Starting when you're 30, save $264 a month. Invest it in a tax-deferred account like an IRA, and earn an average return of 10 percent per year. When you turn 65, voilà , you'll have a million bucks (or so).
Of course, how much that will buy when you reach retirement is another story. Assuming 3 percent inflation, it will be worth about one-third as much as it is today. I throw that in only to impress you with the fact that, while $264 is a nice starting point, you'll probably want to set aside much more.
For now, however, the question is this: Do you have an extra $264 each month? Or let me put it this way: If your family were a business, would you be showing a profit of at least $264 a month? After all the income is counted and all the bills are paid, is there money left over? There’d better be, because that monthly surplus is the key to building your financial security.
If you're not sure you even have a monthly surplus (let alone how much it is), then you've got two choices. One, you can continue your "easy come, easy go" approach, spending your money according to your moods and whims of the day. That's a fun way to go through life — until you begin drowning in a sea of debt. Meanwhile, you're robbing yourself of the opportunity to move toward financial stability and security. By the time you come to your senses, it could be too late to redeem the situation.
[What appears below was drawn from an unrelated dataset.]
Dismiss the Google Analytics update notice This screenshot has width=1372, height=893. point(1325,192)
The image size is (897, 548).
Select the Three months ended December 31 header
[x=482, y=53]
Or, two, you can buckle down and develop a plan to guide your spending decisions. Sure, creating and living by a budget is a hassle. But if you're tempted to skip this important step, you do so at your peril. For 99.9 percent of us, living by a budget is absolutely essential if we're to progress financially. A winning and gratifying financial strategy begins with your monthly surplus. And making sure you have a monthly surplus begins with a workable budget and — there's no sense kidding ourselves — a healthy dose of self-discipline. A good spending plan can help you:
Apply your current income more strategically as you reduce or eliminate frivolous or irresponsible spending.
Improve communication with your spouse as you set priorities.
Steadily eliminate your debt.
Raise your standard of living and equip you to withstand economic downturns.